▸ EXERCISE DIRECTIONS:
When the line containing "Click the Исправить... button" appears in the entries below, begin printing there and stop after the line containing "Task: Select the"; print each of those lines exactly and no other line.
■ ■ ■ ■ ■ ■ ■
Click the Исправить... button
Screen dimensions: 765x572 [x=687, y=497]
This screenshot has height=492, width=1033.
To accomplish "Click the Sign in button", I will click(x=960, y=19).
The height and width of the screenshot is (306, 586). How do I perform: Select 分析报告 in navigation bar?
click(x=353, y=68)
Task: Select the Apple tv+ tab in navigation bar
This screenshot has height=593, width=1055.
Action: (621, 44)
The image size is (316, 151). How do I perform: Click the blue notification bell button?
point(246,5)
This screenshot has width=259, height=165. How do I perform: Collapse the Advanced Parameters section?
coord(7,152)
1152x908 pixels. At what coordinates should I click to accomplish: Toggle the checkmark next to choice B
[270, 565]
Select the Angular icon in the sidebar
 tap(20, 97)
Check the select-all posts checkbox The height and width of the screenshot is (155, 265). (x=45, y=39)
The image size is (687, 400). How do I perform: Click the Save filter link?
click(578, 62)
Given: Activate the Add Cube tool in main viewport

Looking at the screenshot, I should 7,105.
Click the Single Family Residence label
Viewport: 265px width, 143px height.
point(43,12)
■ ■ ■ ■ ■ ■ ■
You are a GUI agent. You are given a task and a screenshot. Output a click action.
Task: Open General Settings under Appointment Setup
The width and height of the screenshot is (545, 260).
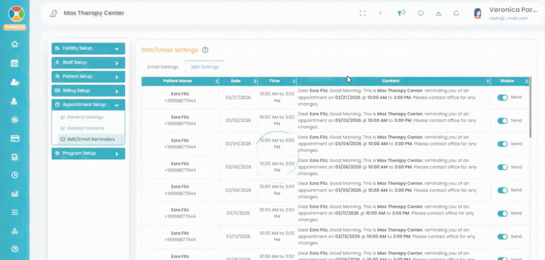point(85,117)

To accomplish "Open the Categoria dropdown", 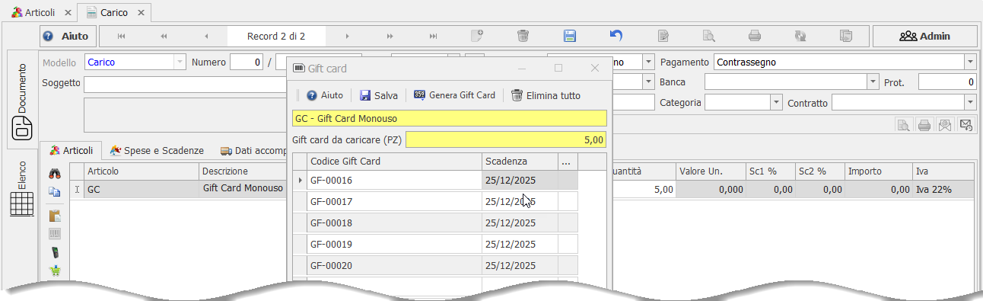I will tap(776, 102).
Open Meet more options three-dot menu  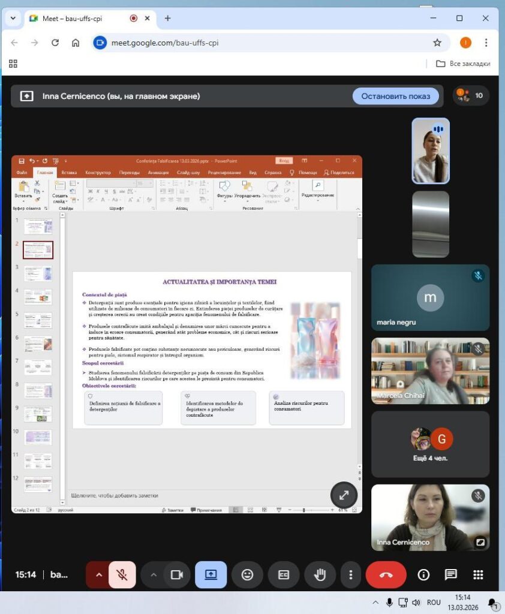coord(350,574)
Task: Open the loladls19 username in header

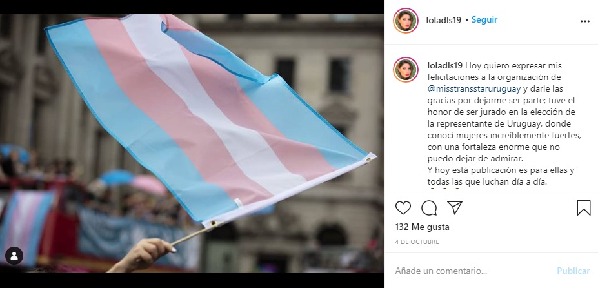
■ ■ ■ ■ ■ ■ ■
▸ RESPONSE AREA:
Click the Исправить... button
Screen dimensions: 765x572 [x=687, y=497]
This screenshot has height=492, width=1033.
To accomplish "Click the Sign in button", I will click(x=960, y=19).
The height and width of the screenshot is (306, 586). How do I perform: Select 分析报告 in navigation bar?
click(x=353, y=68)
Task: Select the Apple tv+ tab in navigation bar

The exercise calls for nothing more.